## Task directions:
Reproduce everything from the line containing "Click the RAM 34% tooltip" down through the last of the items below, including both ends. Omit the pictures.
** start **
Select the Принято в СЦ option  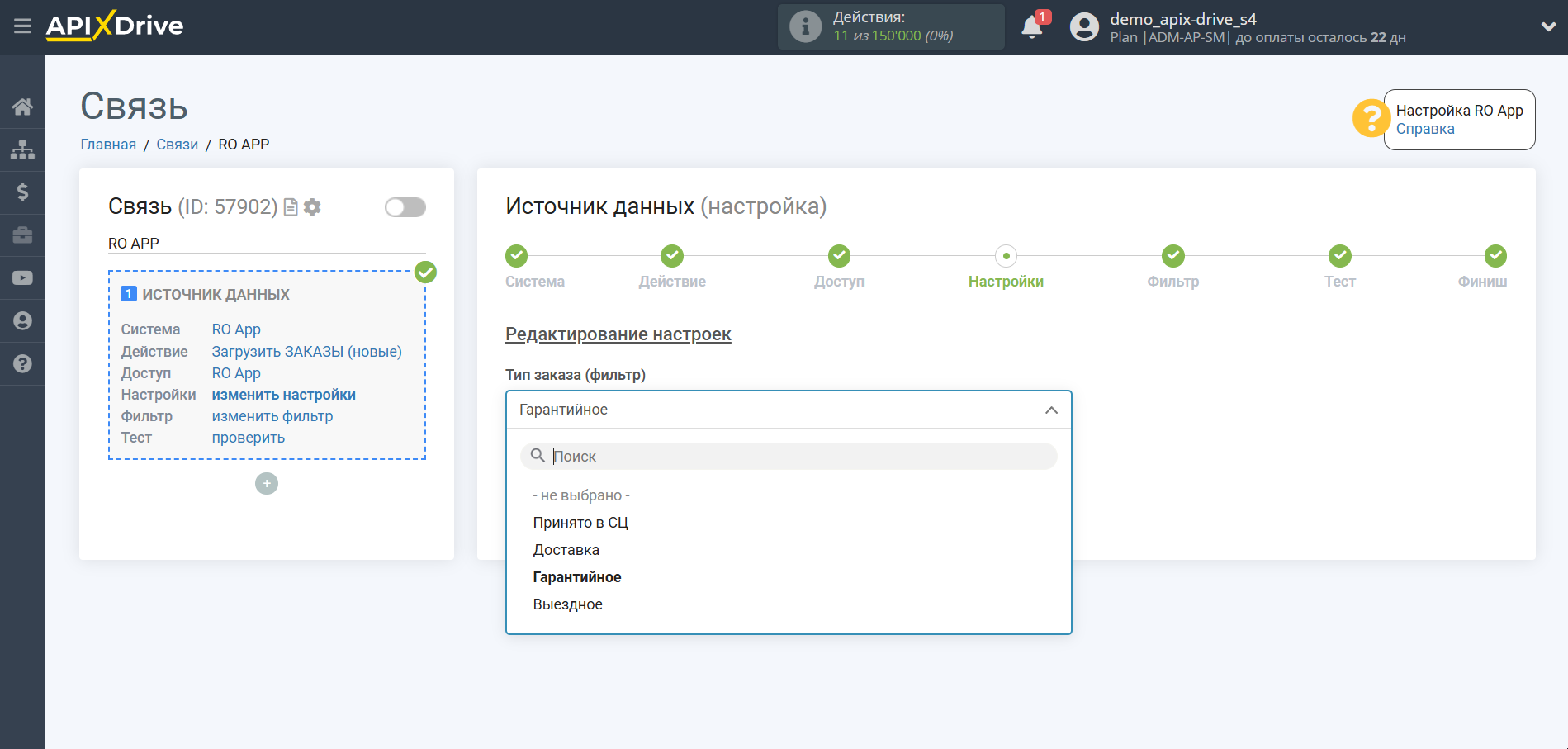(x=580, y=523)
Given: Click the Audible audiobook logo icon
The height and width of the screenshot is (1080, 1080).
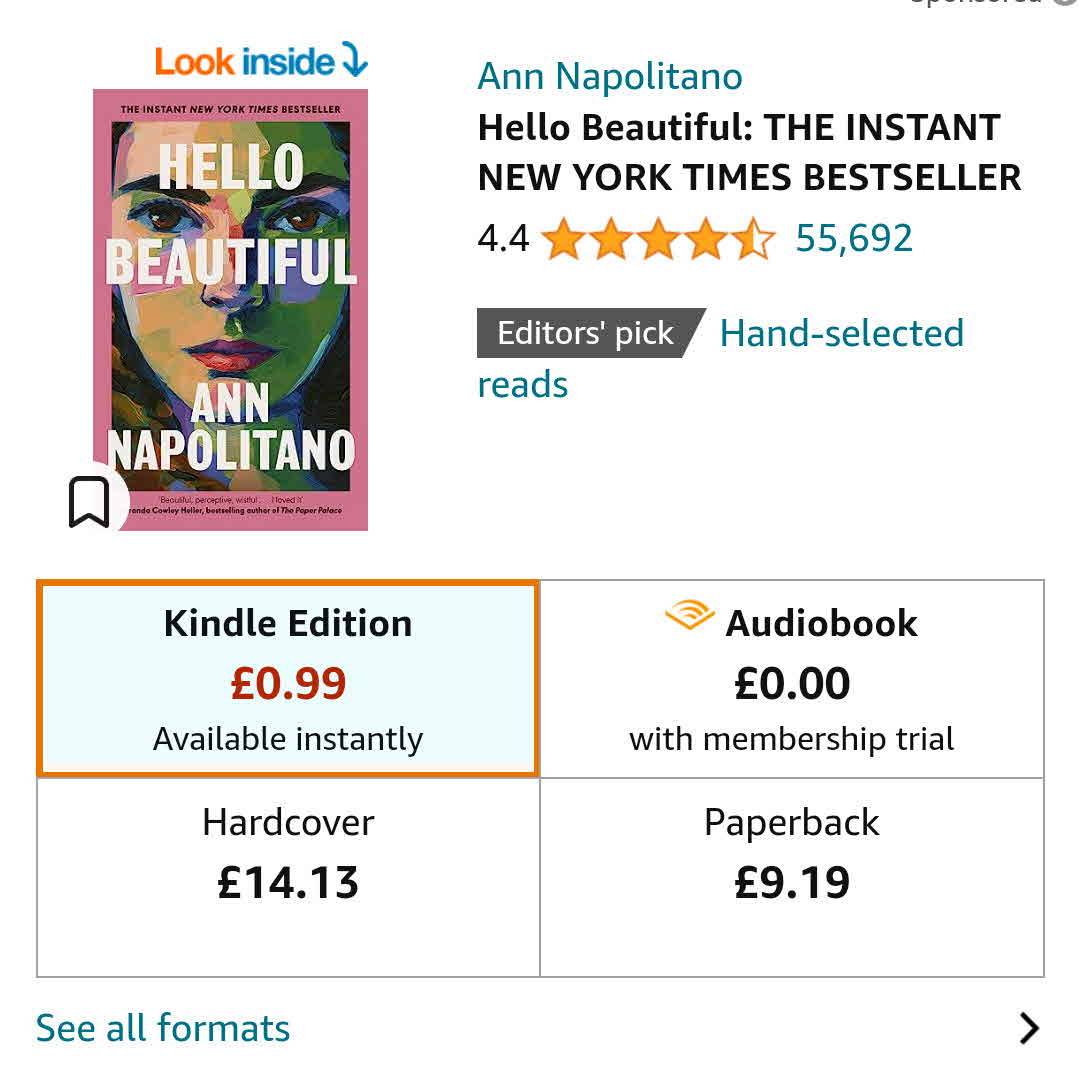Looking at the screenshot, I should [x=690, y=616].
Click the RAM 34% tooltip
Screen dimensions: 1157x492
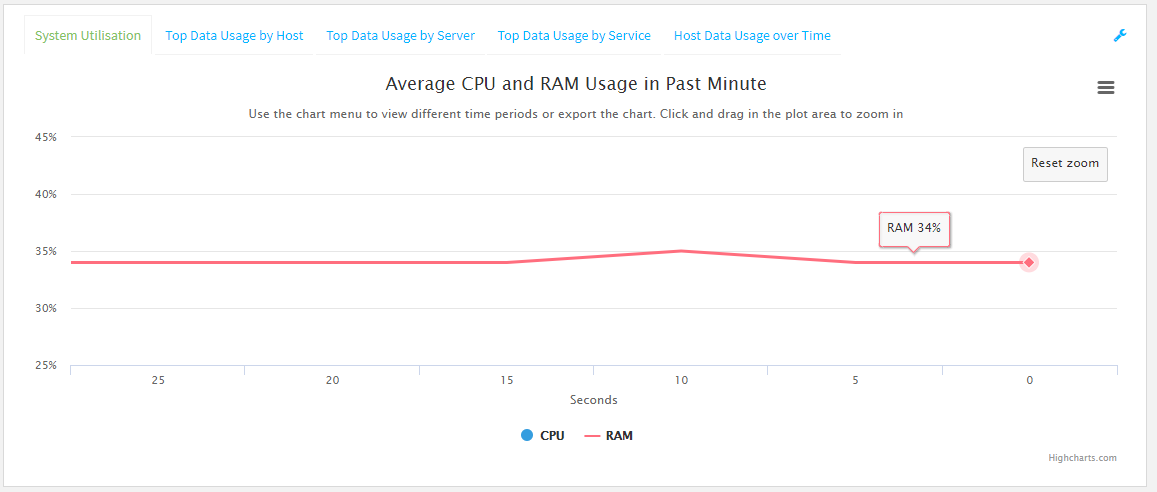[914, 228]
** end **
## Reply:
Click the RAM 34% tooltip
Screen dimensions: 1157x492
[914, 228]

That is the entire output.